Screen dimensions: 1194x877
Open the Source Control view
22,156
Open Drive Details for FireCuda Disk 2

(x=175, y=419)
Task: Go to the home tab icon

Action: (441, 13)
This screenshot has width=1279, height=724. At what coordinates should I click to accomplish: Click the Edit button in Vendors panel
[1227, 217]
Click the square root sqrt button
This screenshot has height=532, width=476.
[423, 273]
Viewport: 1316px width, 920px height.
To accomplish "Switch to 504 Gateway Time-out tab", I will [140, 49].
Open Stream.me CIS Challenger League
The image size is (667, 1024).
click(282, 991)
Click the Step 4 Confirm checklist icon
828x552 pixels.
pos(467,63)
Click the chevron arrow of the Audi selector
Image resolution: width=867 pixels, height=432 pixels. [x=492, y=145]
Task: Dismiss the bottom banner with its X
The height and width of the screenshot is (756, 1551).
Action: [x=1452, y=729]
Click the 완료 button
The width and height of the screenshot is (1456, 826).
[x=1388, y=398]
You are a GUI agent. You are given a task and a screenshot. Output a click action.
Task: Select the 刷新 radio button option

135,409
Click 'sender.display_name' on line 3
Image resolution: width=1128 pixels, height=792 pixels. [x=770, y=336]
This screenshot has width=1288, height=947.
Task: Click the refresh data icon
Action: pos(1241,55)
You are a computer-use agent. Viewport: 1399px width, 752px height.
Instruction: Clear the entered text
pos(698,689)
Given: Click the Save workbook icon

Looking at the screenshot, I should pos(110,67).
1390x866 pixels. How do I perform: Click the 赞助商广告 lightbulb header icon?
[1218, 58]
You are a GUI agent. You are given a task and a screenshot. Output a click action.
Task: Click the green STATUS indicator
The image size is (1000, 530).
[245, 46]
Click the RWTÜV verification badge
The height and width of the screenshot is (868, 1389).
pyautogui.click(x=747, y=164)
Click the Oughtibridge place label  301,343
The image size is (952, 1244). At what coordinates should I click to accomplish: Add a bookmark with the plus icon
- - - -
** Task instructions **
Select every line of the records that contains the word "height", and copy each one out.

** Solution **
This screenshot has width=1279, height=724. At what coordinates should I click to accomplish: Click the Edit button in Vendors panel
This screenshot has height=532, width=476.
Viewport: 1316px width, 920px height.
Image resolution: width=867 pixels, height=432 pixels. [x=492, y=145]
The height and width of the screenshot is (756, 1551).
The width and height of the screenshot is (1456, 826).
Image resolution: width=1128 pixels, height=792 pixels. [x=770, y=336]
This screenshot has width=1288, height=947.
You are a computer-use agent. Viewport: 1399px width, 752px height.
The height and width of the screenshot is (868, 1389).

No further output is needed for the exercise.